-- RECORDS PROVIDED --
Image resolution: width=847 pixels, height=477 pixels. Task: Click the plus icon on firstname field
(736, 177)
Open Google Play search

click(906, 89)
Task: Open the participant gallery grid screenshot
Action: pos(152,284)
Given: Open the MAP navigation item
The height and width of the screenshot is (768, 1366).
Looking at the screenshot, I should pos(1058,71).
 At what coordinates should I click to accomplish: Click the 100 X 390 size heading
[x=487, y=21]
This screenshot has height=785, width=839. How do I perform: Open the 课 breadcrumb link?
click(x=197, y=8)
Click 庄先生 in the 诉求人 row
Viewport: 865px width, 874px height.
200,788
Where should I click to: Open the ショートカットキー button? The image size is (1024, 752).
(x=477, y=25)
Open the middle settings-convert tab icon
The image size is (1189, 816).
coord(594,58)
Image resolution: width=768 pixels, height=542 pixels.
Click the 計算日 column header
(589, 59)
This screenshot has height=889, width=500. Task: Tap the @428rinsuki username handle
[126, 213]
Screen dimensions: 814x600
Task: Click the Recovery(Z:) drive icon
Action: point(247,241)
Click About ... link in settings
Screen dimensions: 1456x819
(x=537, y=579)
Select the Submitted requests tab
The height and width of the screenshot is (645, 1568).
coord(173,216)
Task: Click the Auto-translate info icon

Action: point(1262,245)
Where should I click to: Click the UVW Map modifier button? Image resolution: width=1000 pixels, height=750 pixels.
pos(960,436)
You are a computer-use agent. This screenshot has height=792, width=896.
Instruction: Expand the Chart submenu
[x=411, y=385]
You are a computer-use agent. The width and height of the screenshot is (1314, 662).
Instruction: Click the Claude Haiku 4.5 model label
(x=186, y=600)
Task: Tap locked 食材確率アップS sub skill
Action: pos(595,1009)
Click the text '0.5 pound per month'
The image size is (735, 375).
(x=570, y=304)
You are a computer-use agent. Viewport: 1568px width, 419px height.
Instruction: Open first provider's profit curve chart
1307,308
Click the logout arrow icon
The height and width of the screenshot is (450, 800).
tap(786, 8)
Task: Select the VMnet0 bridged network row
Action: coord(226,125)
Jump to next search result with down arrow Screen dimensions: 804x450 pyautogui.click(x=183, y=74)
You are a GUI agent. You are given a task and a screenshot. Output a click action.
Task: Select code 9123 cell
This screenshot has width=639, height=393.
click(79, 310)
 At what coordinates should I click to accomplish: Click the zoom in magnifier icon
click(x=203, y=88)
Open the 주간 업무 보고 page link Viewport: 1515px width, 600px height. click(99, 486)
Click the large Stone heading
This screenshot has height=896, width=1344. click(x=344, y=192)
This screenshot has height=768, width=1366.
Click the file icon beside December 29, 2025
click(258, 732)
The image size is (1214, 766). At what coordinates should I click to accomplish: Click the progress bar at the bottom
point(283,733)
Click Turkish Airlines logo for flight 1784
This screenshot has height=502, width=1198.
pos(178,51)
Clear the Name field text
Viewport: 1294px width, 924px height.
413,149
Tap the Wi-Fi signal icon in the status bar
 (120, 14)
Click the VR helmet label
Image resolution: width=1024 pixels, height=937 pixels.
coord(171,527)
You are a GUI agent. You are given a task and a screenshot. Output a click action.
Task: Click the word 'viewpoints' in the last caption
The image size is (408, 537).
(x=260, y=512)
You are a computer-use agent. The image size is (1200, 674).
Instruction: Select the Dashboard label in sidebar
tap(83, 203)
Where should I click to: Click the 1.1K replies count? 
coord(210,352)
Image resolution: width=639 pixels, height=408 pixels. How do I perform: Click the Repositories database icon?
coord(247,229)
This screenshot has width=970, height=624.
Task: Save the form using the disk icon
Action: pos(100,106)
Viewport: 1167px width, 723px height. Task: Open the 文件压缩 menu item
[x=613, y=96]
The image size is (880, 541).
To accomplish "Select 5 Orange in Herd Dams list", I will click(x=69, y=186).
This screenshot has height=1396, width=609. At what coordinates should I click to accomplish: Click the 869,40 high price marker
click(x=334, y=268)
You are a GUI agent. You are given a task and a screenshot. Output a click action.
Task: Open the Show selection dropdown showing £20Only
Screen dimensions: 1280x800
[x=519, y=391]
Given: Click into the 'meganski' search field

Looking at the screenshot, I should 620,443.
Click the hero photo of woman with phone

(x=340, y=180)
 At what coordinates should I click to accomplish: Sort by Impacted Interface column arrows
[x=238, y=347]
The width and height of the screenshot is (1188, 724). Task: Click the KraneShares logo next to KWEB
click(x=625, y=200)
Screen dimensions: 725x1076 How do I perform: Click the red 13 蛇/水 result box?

-- AIM OF THE EXERCISE --
Every line of the records should be reproduced exactly.

-- FINISHED EXERCISE --
Image resolution: width=847 pixels, height=477 pixels. Task: Click the plus icon on firstname field
(736, 177)
Open Google Play search

click(906, 89)
Task: Open the participant gallery grid screenshot
Action: pos(152,284)
Given: Open the MAP navigation item
The height and width of the screenshot is (768, 1366).
Looking at the screenshot, I should pos(1058,71).
 At what coordinates should I click to accomplish: Click the 100 X 390 size heading
[x=487, y=21]
This screenshot has height=785, width=839. How do I perform: Open the 课 breadcrumb link?
click(x=197, y=8)
Click 庄先生 in the 诉求人 row
Viewport: 865px width, 874px height.
200,788
Where should I click to: Open the ショートカットキー button? The image size is (1024, 752).
(x=477, y=25)
Open the middle settings-convert tab icon
The image size is (1189, 816).
coord(594,58)
Image resolution: width=768 pixels, height=542 pixels.
Click the 計算日 column header
(589, 59)
This screenshot has height=889, width=500. Task: Tap the @428rinsuki username handle
[126, 213]
Screen dimensions: 814x600
Task: Click the Recovery(Z:) drive icon
Action: point(247,241)
Click About ... link in settings
Screen dimensions: 1456x819
(x=537, y=579)
Select the Submitted requests tab
The height and width of the screenshot is (645, 1568).
coord(173,216)
Task: Click the Auto-translate info icon

Action: point(1262,245)
Where should I click to: Click the UVW Map modifier button? Image resolution: width=1000 pixels, height=750 pixels.
pos(960,436)
You are a computer-use agent. This screenshot has height=792, width=896.
Instruction: Expand the Chart submenu
[x=411, y=385]
You are a computer-use agent. The width and height of the screenshot is (1314, 662).
Instruction: Click the Claude Haiku 4.5 model label
(x=186, y=600)
Task: Tap locked 食材確率アップS sub skill
Action: pos(595,1009)
Click the text '0.5 pound per month'
The image size is (735, 375).
(x=570, y=304)
You are a computer-use agent. Viewport: 1568px width, 419px height.
Instruction: Open first provider's profit curve chart
1307,308
Click the logout arrow icon
The height and width of the screenshot is (450, 800).
tap(786, 8)
Task: Select the VMnet0 bridged network row
Action: coord(226,125)
Jump to next search result with down arrow Screen dimensions: 804x450 pyautogui.click(x=183, y=74)
You are a GUI agent. You are given a task and a screenshot. Output a click action.
Task: Select code 9123 cell
This screenshot has width=639, height=393.
click(79, 310)
 At what coordinates should I click to accomplish: Click the zoom in magnifier icon
click(x=203, y=88)
Open the 주간 업무 보고 page link Viewport: 1515px width, 600px height. click(99, 486)
Click the large Stone heading
This screenshot has height=896, width=1344. click(x=344, y=192)
This screenshot has height=768, width=1366.
Click the file icon beside December 29, 2025
click(258, 732)
The image size is (1214, 766). At what coordinates should I click to accomplish: Click the progress bar at the bottom
point(283,733)
Click Turkish Airlines logo for flight 1784
This screenshot has height=502, width=1198.
pos(178,51)
Clear the Name field text
Viewport: 1294px width, 924px height.
413,149
Tap the Wi-Fi signal icon in the status bar
 (120, 14)
Click the VR helmet label
Image resolution: width=1024 pixels, height=937 pixels.
coord(171,527)
You are a GUI agent. You are given a task and a screenshot. Output a click action.
Task: Click the word 'viewpoints' in the last caption
The image size is (408, 537).
(x=260, y=512)
You are a computer-use agent. The image size is (1200, 674).
Instruction: Select the Dashboard label in sidebar
tap(83, 203)
Where should I click to: Click the 1.1K replies count? 
coord(210,352)
Image resolution: width=639 pixels, height=408 pixels. How do I perform: Click the Repositories database icon?
coord(247,229)
This screenshot has width=970, height=624.
Task: Save the form using the disk icon
Action: pos(100,106)
Viewport: 1167px width, 723px height. Task: Open the 文件压缩 menu item
[x=613, y=96]
The image size is (880, 541).
To accomplish "Select 5 Orange in Herd Dams list", I will click(x=69, y=186).
This screenshot has height=1396, width=609. At what coordinates should I click to accomplish: Click the 869,40 high price marker
click(x=334, y=268)
You are a GUI agent. You are given a task and a screenshot. Output a click action.
Task: Open the Show selection dropdown showing £20Only
Screen dimensions: 1280x800
[x=519, y=391]
Given: Click into the 'meganski' search field

Looking at the screenshot, I should 620,443.
Click the hero photo of woman with phone

(x=340, y=180)
 At what coordinates should I click to accomplish: Sort by Impacted Interface column arrows
[x=238, y=347]
The width and height of the screenshot is (1188, 724). Task: Click the KraneShares logo next to KWEB
click(x=625, y=200)
Screen dimensions: 725x1076 How do I perform: Click the red 13 蛇/水 result box?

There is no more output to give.